After my mom died, in the months during which my dad made an unprecedented, astounding amount of purchases, my brother and I went to pick up a car part for him. The woman working at the shop was wearing a necklace eerily similar to the one I’d given my mom; the only difference was that this one had a silver chain. She told me she’d bought it a yard sale. I haven’t done the necessary homework, namely because I don’t know the keywords for jewelry (“pearl necklace” hardly narrows the search), but my sense is that the necklace I gave my mom is only special in the very relative sense: as special my mother would allow it to be.
*
Matt took me to breakfast this morning—my personal emotional warfare zone of Mother’s Day Brunch—where there were a few mothers out with their kids. I used to want that so badly, to fly my mom up to Brooklyn for Mother’s Day and to show her my life here: go grocery shopping, go for a walk, buy new sheets, drink bellinis, etc.
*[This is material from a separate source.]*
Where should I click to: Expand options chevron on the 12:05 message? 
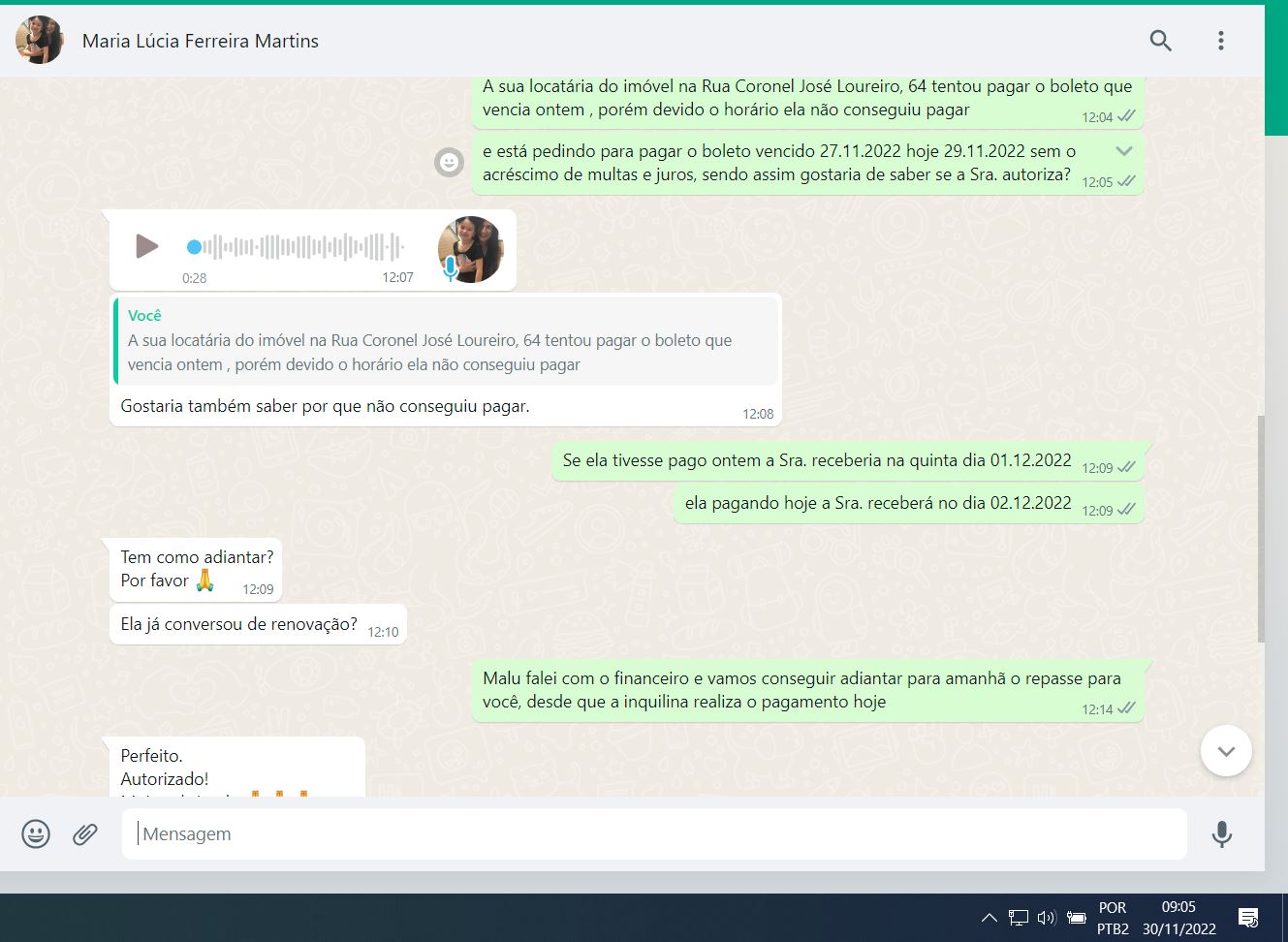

But it didn’t seem that any of these tables were enjoying themselves in the way I fantasize about my mom and I enjoying ourselves. Then for a moment I longed to be with my immediate family, my Dad and my brother. But I quickly realized I was indulging a similar fantasy; I know from experience that their company does not provide the type of shared grieving I theoretically want. In fact, I was doing exactly what I wanted to do—I was with Matt, I was eating breakfast pizza—and afterward I would be alone for a little while. And, not for the first time, I would find some solace in thinking back on all the details, including my regrets.